You can create a new function in the device model getNumCoreRows that returns the number of rows with cores and for the 5 columns, we probably just need to change that in device model.

Okay, I figured out we can use deviceModel.columns() to get correct number of cols from the device. It returns 4 cols for npu1_4col, and 5 cols for npu1. But I think it's okay, we'd never use 5 cols for npu1 device.

compiler/plugins/target/AMD-AIE/iree-amd-aie/Transforms/KernelDispatch.cpp

Abhishek-Varma · 2024-12-04T08:00:45Z

compiler/plugins/target/AMD-AIE/iree-amd-aie/Transforms/test/lowering_strategy.mlir

-// CHECK-PACK-PEEL{LITERAL}: #packingConfig = #amdaie.packing_config<packing_config = [{packedSizes = [44, 64, 64], transposePackIndices = [1], unpackEmpty = [false], innerPerm = [[1, 0]], outerPerm = [[0, 1]]}, {packedSizes = [0, 0, 0, 4, 4, 8], transposePackIndices = [0, 1, 2], unpackEmpty = [false, false, true], innerPerm = [[0, 1], [1, 0], [0, 1]], outerPerm = [[0, 1, 3, 2], [0, 1, 3, 2], [0, 1, 3, 2]]}]>
+// CHECK-PACK-PEEL{LITERAL}: #packingConfig = #amdaie.packing_config<packing_config = [{packedSizes = [44, 32, 64], transposePackIndices = [1], unpackEmpty = [false], innerPerm = [[1, 0]], outerPerm = [[0, 1]]}, {packedSizes = [0, 0, 0, 4, 4, 8], transposePackIndices = [0, 1, 2], unpackEmpty = [false, false, true], innerPerm = [[0, 1], [1, 0], [0, 1]], outerPerm = [[0, 1, 3, 2], [0, 1, 3, 2], [0, 1, 3, 2]]}]>


Why did it change from 64 -> 32 ?

Wouldn't this warrant inclusion of the row/col flags ?

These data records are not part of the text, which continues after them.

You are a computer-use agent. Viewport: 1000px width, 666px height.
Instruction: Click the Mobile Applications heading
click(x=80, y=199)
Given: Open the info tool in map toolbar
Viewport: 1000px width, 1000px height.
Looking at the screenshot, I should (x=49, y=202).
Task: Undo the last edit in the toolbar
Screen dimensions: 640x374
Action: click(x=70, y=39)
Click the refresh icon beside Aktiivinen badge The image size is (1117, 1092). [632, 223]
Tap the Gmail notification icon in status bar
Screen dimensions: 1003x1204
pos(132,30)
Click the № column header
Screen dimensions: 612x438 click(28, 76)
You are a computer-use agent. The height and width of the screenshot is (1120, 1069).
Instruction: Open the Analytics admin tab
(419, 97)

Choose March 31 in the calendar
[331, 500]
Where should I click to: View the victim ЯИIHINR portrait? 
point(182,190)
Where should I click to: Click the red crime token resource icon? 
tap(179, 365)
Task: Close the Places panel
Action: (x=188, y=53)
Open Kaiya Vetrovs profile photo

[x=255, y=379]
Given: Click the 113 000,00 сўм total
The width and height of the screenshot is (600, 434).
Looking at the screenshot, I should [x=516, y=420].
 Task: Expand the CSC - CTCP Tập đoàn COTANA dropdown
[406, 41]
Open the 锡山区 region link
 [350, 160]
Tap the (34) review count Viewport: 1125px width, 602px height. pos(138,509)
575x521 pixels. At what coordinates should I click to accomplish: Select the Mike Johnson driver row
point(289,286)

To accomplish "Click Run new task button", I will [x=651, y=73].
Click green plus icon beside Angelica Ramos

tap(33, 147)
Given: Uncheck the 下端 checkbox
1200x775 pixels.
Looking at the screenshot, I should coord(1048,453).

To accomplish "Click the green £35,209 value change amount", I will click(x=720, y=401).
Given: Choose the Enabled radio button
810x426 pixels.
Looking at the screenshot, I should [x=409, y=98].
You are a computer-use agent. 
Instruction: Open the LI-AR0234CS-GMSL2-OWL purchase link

No, it's because now we change 2x2 core usage to 4x4 by default for AIR path. If you use flag --iree-amdaie-num-rows=2 --iree-amdaie-num-cols=2 you will see the previous sizes.

newling · 2024-12-04T15:38:31Z

build_tools/ci/cpu_comparison/run.py

+        self.add_aie_compilation_flags(
+            [
+                "--iree-amdaie-matmul-elementwise-fusion",
+                "--iree-amdaie-num-rows=2",


Doesn't this change the default for all matmuls from 4x4 to 2x2? Maybe not what we want?

I'd be interested to know how many of the tests

for n_rows in [1,4]: for n_cols in [1,2,3,4]: # run matmul with these values (on npu1_4col for say M=N=K=3*256).

work

It's being shown in a confusing way here, but these changes are actually in MatmulThinBias, not Matmul.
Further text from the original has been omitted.